自分が作った曲は、その後さまざまな道のりを辿る。

リリースされずに終わるものや、リリースされても注目されないもの。タイアップが付き多くの人に楽しまれているもの。予想もしない海外で楽しまれているもの。リリース時には注目されないが、長くカラオケなどで歌い継がれているもの。誰かが受験勉強を始めるきっかけになったもの。誰かの不登校を終わらせたもの。

どれも、自分としては作品としての優劣はなく、その曲が持っていた宿命としか言いようがない。たまたまこういうふうに作られたものが、たまたまそういうふうに受け取られる。そんなつもりで作ったわけではなかったものでも、受け取り方は自由。その過程を、自分ではコントロールできない。

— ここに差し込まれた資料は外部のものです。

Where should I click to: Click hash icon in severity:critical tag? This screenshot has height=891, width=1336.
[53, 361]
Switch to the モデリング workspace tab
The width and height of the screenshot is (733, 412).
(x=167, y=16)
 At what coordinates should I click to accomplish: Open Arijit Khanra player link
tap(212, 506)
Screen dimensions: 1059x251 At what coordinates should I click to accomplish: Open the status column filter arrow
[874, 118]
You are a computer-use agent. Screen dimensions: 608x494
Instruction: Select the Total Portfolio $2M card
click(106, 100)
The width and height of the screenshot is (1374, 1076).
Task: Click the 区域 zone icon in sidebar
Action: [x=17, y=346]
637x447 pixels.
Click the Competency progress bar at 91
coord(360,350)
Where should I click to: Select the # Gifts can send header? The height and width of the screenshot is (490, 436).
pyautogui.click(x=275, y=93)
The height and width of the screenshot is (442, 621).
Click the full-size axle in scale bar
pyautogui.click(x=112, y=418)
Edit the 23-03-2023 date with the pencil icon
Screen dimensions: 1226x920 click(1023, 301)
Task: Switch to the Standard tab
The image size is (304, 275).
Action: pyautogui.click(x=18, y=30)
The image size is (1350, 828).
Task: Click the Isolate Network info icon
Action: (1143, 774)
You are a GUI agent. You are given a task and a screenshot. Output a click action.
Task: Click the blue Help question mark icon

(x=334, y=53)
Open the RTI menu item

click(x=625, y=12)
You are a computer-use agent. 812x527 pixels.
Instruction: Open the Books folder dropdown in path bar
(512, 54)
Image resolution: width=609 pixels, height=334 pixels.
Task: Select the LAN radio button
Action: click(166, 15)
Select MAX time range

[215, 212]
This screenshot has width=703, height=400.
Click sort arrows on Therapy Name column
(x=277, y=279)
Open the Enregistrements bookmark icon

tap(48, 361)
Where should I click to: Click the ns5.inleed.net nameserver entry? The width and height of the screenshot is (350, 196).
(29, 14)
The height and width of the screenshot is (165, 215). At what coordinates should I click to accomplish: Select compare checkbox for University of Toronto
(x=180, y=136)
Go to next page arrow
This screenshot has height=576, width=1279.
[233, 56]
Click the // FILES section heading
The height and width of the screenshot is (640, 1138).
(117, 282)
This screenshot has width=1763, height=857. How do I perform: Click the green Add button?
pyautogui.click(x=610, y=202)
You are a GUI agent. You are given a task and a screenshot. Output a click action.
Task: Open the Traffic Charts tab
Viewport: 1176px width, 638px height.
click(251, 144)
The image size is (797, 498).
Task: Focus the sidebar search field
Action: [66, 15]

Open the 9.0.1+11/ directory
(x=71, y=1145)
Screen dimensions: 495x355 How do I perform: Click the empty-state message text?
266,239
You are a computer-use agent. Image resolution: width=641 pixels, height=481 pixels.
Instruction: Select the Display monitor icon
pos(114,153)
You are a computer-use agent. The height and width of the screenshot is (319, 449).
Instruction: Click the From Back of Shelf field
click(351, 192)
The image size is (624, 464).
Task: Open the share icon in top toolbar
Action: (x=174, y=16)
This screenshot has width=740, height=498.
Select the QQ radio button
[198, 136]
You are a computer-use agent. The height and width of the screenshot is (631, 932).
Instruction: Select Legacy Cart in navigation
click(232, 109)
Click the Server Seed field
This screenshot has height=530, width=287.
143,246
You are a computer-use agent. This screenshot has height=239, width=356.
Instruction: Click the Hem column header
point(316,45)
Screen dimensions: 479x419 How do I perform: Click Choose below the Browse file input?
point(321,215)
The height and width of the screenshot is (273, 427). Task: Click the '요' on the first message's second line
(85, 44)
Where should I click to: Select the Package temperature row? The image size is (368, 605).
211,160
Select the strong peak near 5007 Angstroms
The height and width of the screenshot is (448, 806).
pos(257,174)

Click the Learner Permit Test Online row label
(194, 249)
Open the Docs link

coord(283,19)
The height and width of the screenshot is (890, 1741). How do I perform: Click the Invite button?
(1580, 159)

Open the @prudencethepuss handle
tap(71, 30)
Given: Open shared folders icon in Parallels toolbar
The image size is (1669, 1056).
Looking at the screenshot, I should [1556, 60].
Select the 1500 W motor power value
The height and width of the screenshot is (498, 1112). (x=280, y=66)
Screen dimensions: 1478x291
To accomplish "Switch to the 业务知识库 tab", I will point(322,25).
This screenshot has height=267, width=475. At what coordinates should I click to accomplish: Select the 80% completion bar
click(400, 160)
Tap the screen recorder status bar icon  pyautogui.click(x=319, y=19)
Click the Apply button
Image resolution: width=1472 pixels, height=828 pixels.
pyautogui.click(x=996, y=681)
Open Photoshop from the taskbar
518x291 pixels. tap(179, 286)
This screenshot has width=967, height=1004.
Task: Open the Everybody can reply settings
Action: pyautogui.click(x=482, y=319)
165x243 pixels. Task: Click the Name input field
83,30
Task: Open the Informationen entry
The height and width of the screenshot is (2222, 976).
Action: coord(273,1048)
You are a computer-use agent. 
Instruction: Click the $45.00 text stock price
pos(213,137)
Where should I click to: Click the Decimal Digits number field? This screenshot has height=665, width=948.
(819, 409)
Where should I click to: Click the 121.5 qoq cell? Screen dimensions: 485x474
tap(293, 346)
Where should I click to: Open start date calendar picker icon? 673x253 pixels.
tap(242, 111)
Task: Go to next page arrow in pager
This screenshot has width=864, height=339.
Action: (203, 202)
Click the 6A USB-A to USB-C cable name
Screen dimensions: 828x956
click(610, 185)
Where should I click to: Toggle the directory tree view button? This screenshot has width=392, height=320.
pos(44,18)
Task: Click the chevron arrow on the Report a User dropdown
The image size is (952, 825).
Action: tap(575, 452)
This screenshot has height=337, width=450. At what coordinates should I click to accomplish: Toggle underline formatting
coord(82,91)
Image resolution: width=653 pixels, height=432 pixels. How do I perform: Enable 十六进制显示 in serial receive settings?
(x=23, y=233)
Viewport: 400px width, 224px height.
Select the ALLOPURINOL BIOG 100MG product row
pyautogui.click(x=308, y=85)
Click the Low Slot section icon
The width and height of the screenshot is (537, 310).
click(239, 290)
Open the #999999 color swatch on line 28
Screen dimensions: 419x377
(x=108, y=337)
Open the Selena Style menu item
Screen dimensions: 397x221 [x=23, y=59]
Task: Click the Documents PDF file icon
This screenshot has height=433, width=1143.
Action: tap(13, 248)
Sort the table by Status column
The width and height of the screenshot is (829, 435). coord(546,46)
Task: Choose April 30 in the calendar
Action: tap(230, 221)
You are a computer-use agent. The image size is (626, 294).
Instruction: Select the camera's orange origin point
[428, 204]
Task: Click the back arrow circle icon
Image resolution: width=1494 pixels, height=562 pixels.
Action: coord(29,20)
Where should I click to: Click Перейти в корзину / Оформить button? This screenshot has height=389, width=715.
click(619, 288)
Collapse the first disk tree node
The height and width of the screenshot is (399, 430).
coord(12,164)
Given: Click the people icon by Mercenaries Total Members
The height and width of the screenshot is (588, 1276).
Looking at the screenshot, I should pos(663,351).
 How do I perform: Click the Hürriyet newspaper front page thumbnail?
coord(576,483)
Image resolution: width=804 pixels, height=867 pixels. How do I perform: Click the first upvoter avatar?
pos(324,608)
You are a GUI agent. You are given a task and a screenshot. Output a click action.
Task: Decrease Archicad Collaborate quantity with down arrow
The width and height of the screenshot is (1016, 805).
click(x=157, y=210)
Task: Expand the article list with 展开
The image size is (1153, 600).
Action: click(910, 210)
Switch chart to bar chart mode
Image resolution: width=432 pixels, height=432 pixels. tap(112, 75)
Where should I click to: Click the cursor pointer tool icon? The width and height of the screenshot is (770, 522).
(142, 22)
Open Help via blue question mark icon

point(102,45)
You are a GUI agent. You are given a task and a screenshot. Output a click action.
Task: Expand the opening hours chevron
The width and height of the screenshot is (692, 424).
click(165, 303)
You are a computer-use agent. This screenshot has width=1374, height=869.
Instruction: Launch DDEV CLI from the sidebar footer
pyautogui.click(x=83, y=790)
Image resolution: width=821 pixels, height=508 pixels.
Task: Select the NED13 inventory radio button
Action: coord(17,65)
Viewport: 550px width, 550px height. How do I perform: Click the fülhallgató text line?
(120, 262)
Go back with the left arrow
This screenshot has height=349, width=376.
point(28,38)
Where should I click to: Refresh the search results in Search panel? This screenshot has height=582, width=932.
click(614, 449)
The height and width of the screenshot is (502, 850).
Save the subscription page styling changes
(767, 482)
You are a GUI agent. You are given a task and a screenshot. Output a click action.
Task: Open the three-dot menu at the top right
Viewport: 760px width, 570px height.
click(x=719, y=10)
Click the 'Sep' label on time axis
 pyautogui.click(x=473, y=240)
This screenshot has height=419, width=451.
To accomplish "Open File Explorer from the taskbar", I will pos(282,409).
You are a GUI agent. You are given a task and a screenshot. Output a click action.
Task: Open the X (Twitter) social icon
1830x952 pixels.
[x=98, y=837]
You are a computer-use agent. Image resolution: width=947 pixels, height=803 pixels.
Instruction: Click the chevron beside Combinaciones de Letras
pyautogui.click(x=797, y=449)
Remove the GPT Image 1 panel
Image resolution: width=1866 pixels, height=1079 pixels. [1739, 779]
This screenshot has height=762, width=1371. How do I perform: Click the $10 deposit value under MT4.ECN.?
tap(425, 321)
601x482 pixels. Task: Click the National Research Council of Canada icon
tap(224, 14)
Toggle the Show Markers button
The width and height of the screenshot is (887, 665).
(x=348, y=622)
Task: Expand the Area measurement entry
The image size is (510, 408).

池澤夏樹は芥川賞受賞作の「スティルライフ」の冒頭でこう書いている。


世界がきみのために存在すると思ってはいけない。世界はきみを入れる容器ではない。
世界と君は、二本の木が並んで立つように、

どちらも寄りかかることなく、それぞれまっすぐに立っている。


自分にとって、これは音楽に置き換えられる。


自分の作った音楽が自分のために存在すると思ってはいけない。

音楽は自己実現を達成するためのものではない。

自分の作った音楽と自分は、それぞれまっすぐに立っている。ただそれだけ。


自分が作った音楽は、手塩にかけて育てるように作ったもの。そこには自分にしか分からない工夫が詰まっている。その工夫とは、自分が努力した結果ではあるけれど、そもそもそのきっかけは自分の外側にあったもの。外側のおかげで形にできたのもの。


音楽が完成した暁には、こちらの思い込みとは関係なく勝手に巣立っていく。

自分にできるのは、それを微笑ましく眺めるだけ。

良い結果が出た時は少し誇りに思わせてもらうけど。